What’s Different This Time
We’ve seen companies talk about building on Claude Opus 4.6 before. But this release from Anthropic includes actual implementation details. Both Shortcut and Hex shared specifics about API integration, how they’re handling errors, and what guardrails they’ve built.
The error handling piece is interesting. Hex built fallback systems for when Claude Opus 4.6 generates SQL that doesn’t quite work. Instead of just showing an error message, they prompt the model to fix its own code. That’s the kind of practical engineering detail that separates products that work from products that frustrate users.
Anthropic has been busy lately. They just opened an office in Bengaluru and continue pushing Claude into education and enterprise. But these customer stories show something more valuable than expansion news: proof that developers are building real features that ship to real users.
The Part Nobody Talks About
Both companies acknowledged something most AI vendors gloss over: building with large language models is still messy. You need prompt engineering. You need fallback systems. You need to set user expectations correctly because even the best model will occasionally hallucinate or misunderstand context.
Shortcut mentioned they spent significant time tuning their prompts to get consistent output formatting. Hex built extensive testing suites to catch bad SQL before it hits production databases. This isn’t plug-and-play technology yet, despite what some marketing materials might suggest.
The honest assessment?

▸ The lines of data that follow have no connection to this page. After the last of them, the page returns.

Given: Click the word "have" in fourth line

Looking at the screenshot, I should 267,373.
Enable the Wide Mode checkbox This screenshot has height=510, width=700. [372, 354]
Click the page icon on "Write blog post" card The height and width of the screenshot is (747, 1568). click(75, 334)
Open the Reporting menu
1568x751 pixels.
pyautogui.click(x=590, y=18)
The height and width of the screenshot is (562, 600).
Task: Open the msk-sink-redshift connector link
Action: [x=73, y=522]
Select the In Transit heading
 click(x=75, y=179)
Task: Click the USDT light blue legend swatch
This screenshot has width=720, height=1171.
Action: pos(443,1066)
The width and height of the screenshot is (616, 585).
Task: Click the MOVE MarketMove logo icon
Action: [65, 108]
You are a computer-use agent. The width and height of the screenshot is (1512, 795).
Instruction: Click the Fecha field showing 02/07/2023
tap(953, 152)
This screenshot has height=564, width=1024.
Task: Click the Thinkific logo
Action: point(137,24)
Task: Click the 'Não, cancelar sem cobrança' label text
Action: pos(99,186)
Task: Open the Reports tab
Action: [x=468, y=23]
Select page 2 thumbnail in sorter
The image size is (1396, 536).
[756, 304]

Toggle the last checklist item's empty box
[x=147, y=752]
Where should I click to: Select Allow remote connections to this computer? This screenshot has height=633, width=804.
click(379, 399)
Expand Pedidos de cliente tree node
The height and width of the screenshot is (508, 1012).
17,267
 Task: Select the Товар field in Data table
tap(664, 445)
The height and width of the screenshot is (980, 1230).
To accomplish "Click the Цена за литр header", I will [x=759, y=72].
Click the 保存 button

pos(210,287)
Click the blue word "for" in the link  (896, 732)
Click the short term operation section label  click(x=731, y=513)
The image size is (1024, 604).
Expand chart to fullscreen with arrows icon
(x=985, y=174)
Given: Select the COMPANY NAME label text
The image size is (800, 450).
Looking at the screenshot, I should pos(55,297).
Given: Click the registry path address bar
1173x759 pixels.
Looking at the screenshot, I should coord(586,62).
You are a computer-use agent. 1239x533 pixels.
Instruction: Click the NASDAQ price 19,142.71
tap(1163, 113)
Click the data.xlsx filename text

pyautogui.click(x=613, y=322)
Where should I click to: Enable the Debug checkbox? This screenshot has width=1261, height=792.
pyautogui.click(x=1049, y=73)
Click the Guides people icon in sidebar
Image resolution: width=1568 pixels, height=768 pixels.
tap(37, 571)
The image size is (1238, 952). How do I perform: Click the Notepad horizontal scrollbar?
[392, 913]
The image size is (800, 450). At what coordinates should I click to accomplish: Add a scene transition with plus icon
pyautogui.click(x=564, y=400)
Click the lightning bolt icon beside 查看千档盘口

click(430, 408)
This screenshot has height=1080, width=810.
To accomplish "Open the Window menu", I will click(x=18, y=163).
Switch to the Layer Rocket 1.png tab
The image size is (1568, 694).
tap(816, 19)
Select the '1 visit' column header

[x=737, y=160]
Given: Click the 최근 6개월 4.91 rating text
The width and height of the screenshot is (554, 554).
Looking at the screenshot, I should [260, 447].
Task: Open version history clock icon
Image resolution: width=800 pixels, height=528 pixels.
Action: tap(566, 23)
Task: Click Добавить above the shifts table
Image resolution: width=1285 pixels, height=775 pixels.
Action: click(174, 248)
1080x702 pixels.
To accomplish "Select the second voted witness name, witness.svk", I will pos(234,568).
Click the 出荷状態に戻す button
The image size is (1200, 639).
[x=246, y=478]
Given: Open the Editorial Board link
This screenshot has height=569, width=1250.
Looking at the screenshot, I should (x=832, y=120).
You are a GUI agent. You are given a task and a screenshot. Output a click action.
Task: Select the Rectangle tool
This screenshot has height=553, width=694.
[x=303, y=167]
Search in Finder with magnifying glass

That’s refreshing. And it’s probably more useful for teams evaluating whether to build on Claude Opus 4.6 than any list of theoretical capabilities.
As more companies share real implementation stories like these, we’ll get a clearer picture of where AI models like Claude Opus 4.6 actually add value versus where they’re still too unpredictable for production use. Based on what Shortcut and Hex are building, it looks like we’re past the demo phase and into the “this actually works if you build it right” phase. That’s progress.